O que fazer:
Por favor, indique se cada afirmação a seguir concorda com o texto sobre Olhai os lírios do campo. Responda sim ou não e cite as palavras do texto que decidem a resposta.
1. O romance foi escrito em 1938.
2. O autor considera o romance difícil e pouco sentimental.
3. Olivia, médica, deseja ser rica.

-------- Texto de leitura

Dizer
que a publicação de Olhai os lírios do campo mudou sua vida é repetir o
que já é por demais sabido. No Prefácio para a edição do Círculo do Livro, em
1966, lembra que foi a partir desse romance que pôde fazer da Literatura uma
profissão. O seu sucesso foi muito grande: em poucos meses esgotaram-se várias
edições. Um sucesso que o autor gaúcho confessa não entender muito bem, uma vez
que o considera um tanto fácil e
exageradamente sentimental, mas que, talvez, tenha explicação no seu romantismo e na sua intriga. Um amor que a escolha do indivíduo e, depois, a crueldade
da vida impedem de se concretizar na felicidade. Uma intriga na qual os
desencontros são frutos apenas da fragilidade das decisões.
Eugênio,
médico, deseja ser rico; Olivia, médica, aspira servir seu semelhante. Seus
caminhos se cruzam e, quando podem resultar paralelos, a morte os interrompe.
Como em outros de seus romances, Érico Veríssimo, como já o observara Wilson
Martins no capítulo de A Literatura Brasileira. O Modernismo 1916-1945
(São Paulo, Cultrix, 1965) que lhe consagra, mistura ao relato longos trechos de discussões teóricas de política
ou de filosofia social [...]. Se tal procedimento acarreta o
enfraquecimento ficcional, ao inserir matéria estranha, causando, assim,
ruptura na unidade narrativa, por outro lado testemunha inquietações que,
vicejando nesse longínquo ano de 1938 em que foi escrito o romance, continuam
sendo as mesmas que atormentam alguns brasileiros nos dias de
hoje.

----------------
-------- Registros fornecidos

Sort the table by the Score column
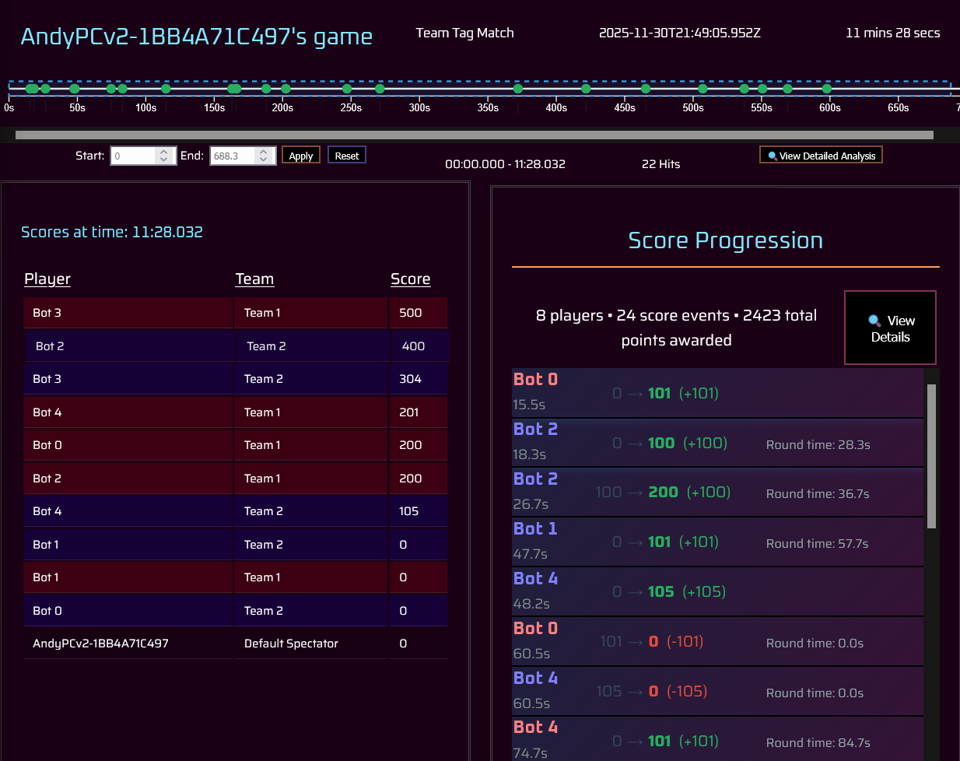960x761 pixels. [410, 279]
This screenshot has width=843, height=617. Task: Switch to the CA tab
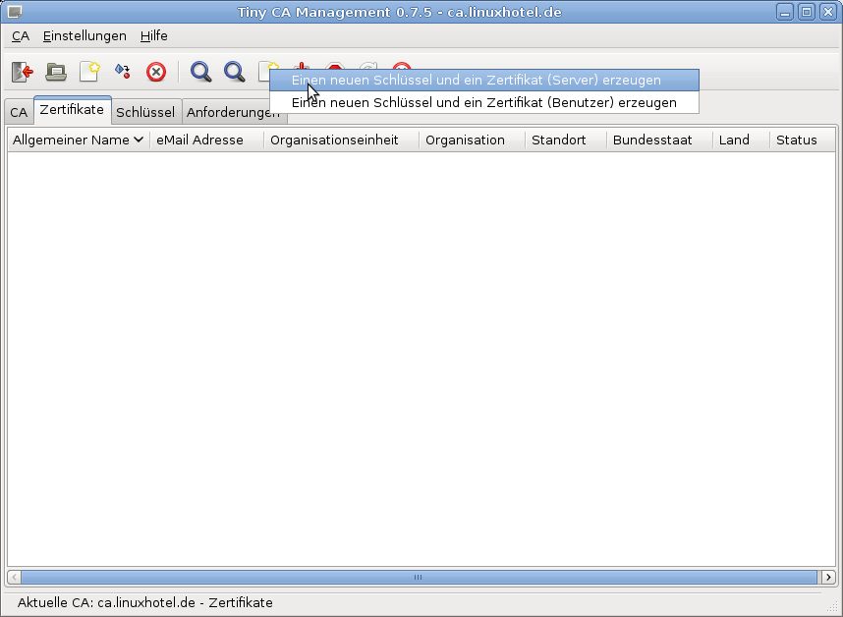pos(19,112)
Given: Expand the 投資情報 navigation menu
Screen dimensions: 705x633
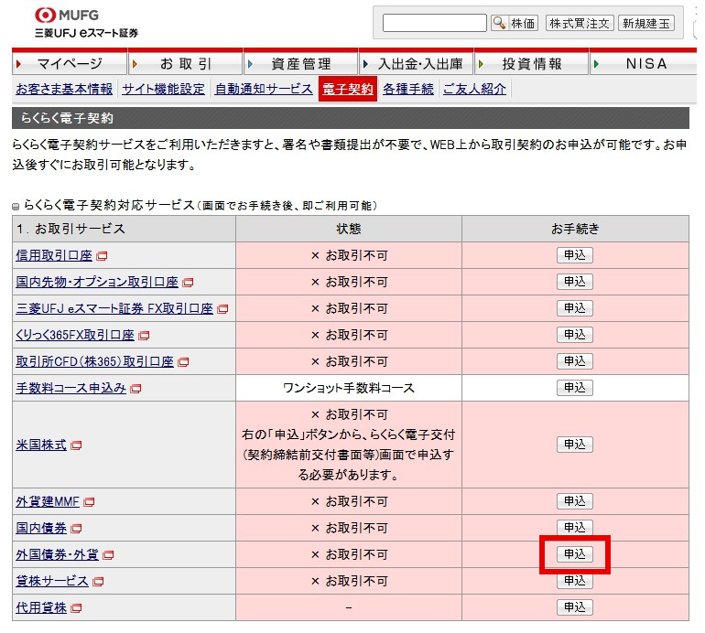Looking at the screenshot, I should (532, 64).
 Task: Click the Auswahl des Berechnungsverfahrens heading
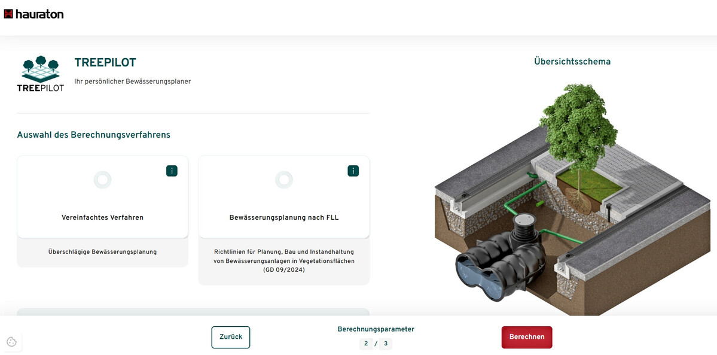tap(93, 135)

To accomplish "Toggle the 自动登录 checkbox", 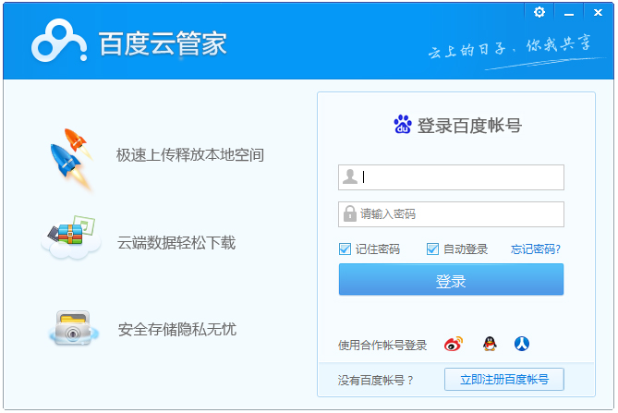I will click(432, 249).
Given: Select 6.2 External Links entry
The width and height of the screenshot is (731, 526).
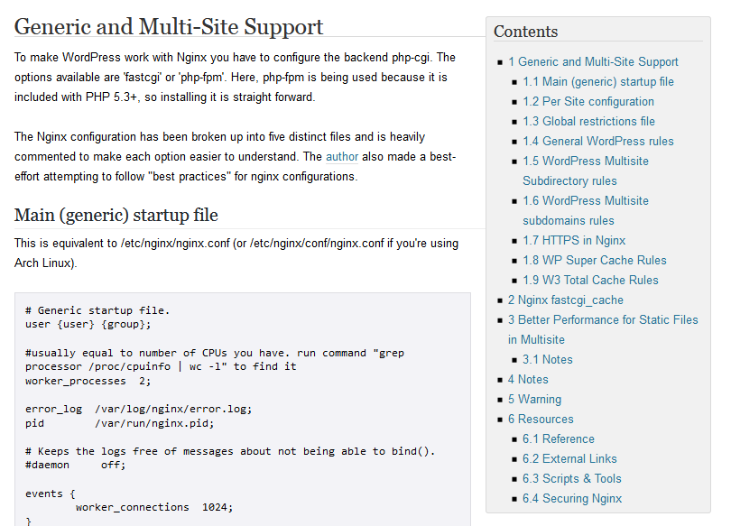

----------------

Resolução:
1. Sim: "nesse longínquo ano de 1938 em que foi escrito o romance".
2. Não: "o considera um tanto fácil e exageradamente sentimental".
3. Não: "Olivia, médica, aspira servir seu semelhante".